Keeping her at my back, I laid the barrel of my gun at the temple of a man who charged me.
“Walker? What’s the fucking hold up?” I checked off another target.
With a pump of my finger, I wheeled to the next tango, the other man’s blood spattered across my face.
“Remote’s dead!” Walker stood behind me, and his KA-BAR sailed end-over-end to bull’s-eye a target in the throat. “Gotta detonate manually.”
I spun toward him. “You can’t do that!”
Around us the commotion heaved, one confusing ever-moving mass of bodies and complete carnage.
“Gotta.

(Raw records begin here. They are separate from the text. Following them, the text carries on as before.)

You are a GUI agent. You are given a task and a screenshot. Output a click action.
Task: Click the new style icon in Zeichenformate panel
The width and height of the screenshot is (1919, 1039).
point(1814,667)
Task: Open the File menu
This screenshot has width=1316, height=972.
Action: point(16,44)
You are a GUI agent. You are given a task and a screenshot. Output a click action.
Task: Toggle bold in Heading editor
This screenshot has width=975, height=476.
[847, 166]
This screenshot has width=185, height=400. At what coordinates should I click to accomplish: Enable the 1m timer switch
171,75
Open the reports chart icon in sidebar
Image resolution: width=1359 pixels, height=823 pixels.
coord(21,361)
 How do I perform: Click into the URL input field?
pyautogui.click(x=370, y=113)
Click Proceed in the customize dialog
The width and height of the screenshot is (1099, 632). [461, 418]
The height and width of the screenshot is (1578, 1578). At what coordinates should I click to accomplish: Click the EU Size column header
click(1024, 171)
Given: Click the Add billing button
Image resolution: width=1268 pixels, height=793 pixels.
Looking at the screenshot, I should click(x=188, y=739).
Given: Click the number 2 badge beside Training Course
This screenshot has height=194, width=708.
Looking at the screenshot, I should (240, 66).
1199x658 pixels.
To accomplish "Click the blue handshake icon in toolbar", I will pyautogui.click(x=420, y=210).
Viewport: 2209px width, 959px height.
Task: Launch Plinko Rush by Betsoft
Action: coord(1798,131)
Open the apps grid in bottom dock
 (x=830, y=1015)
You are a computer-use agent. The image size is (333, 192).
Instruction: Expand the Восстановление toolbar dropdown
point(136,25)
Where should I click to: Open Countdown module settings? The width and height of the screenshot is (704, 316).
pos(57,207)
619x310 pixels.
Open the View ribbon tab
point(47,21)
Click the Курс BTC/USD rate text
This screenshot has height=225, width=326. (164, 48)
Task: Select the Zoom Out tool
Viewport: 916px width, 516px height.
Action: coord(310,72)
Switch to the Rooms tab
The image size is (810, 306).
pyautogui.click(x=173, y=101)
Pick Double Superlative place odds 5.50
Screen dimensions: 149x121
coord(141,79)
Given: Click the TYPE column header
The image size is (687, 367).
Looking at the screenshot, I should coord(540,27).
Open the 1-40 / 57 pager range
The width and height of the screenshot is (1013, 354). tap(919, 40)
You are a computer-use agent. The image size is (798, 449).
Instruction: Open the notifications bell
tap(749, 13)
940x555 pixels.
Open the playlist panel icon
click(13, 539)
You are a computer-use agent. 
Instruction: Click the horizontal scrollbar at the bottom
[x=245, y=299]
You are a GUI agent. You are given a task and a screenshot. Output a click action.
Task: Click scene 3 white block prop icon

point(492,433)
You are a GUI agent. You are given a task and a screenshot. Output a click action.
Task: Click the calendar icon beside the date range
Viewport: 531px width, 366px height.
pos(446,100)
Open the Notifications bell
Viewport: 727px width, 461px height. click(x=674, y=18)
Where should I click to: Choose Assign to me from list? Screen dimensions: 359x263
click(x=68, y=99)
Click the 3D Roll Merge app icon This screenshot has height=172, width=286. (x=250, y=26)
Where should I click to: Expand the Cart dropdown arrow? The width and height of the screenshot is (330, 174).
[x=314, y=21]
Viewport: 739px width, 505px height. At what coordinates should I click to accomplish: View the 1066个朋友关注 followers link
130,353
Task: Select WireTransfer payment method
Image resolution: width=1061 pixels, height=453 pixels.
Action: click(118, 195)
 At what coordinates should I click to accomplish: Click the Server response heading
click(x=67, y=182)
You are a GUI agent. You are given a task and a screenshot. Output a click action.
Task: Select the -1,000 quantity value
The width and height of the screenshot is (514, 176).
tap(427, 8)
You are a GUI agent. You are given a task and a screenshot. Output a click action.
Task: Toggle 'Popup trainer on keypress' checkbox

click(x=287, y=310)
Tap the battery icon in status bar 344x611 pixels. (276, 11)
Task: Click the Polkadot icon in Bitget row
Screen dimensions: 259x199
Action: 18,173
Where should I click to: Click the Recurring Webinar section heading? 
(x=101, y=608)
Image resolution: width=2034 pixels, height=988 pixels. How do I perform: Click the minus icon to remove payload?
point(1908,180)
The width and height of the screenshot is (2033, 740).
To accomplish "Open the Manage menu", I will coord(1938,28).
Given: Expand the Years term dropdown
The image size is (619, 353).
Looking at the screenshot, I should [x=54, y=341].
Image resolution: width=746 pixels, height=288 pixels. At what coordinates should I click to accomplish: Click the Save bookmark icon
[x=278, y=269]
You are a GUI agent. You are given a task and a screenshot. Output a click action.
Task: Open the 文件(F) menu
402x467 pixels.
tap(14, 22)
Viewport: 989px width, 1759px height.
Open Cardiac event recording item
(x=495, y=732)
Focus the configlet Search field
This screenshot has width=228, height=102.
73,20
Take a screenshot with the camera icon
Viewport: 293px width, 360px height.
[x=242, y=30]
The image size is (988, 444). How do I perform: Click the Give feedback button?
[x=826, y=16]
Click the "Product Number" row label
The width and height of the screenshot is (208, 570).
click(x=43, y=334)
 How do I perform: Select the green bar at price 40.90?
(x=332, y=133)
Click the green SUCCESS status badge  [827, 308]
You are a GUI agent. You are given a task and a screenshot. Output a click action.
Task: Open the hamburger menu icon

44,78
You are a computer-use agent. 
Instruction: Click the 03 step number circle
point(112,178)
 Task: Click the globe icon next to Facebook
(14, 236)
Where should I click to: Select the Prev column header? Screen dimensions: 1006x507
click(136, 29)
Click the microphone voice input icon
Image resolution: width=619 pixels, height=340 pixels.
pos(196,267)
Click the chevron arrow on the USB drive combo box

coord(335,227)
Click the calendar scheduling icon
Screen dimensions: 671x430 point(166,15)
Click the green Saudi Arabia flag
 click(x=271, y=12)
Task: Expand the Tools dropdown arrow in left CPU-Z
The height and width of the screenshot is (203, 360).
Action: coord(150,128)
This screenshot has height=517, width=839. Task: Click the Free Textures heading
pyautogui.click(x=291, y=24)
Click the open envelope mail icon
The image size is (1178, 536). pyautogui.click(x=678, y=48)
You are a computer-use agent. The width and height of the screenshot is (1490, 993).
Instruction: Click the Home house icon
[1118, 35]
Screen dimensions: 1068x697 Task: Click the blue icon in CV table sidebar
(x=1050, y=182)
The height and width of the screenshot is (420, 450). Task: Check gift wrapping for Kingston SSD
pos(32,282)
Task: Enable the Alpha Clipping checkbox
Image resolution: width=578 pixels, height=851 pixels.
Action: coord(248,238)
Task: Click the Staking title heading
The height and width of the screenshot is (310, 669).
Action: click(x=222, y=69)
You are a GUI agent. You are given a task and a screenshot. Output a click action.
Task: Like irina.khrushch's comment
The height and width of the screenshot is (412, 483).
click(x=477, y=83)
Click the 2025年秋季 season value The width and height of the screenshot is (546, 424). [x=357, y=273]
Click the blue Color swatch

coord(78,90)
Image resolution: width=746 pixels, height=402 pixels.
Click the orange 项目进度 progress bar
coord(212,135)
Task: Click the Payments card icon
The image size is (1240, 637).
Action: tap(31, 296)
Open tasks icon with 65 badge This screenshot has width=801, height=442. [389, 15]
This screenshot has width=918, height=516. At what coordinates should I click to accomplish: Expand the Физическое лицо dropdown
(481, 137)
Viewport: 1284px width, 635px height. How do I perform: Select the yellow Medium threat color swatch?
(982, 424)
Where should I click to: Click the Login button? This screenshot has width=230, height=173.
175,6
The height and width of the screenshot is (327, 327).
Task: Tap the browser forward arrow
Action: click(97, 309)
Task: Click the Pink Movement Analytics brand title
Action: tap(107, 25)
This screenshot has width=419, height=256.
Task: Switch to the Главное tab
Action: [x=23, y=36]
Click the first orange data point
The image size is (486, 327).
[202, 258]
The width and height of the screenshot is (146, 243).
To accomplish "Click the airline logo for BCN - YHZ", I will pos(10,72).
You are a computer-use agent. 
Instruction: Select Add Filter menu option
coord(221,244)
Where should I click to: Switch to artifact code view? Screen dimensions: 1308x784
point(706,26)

No other way out.”
The crush of incoming enemies cornered the six of us, but we held them off. Sweat dripped into my eyes, but I would not go down. Empty gun chambers clicked loudly. No time to reload. The shrieking whistle of bullets gave way to the fleshy pound of hand-to-hand combat.
We enclosed Tilly inside a tight circle. Growing ever tighter.
Chapter Nineteen
Death Blossom
KNIVES FLASHED. BLADES SLASHED. Blood spilled.
Fists beat. Feet kicked. Teeth bit.
Walker formed a barricade for himself, using our packs, just his hand visible.
In the middle of the uproar he called out, “Did I ever say thanks for getting Jade out alive?”
“What?” I wheeled around.
One brown-black eye appeared as he fiddled with the wires connected to his C-4 blocks. “She wouldn’t have lived without all of you. I might not make it out of this, but I think that’s okay because I’ve loved twice.”
The fight went on all around us. It was like the eye of a hurricane—movements slowed, blurred. Blood dripped and rubble rained down.
For a heart-stopping second I wondered if Walker would just go suicide bomber and end his life.
But he had Jade waiting for him to come home.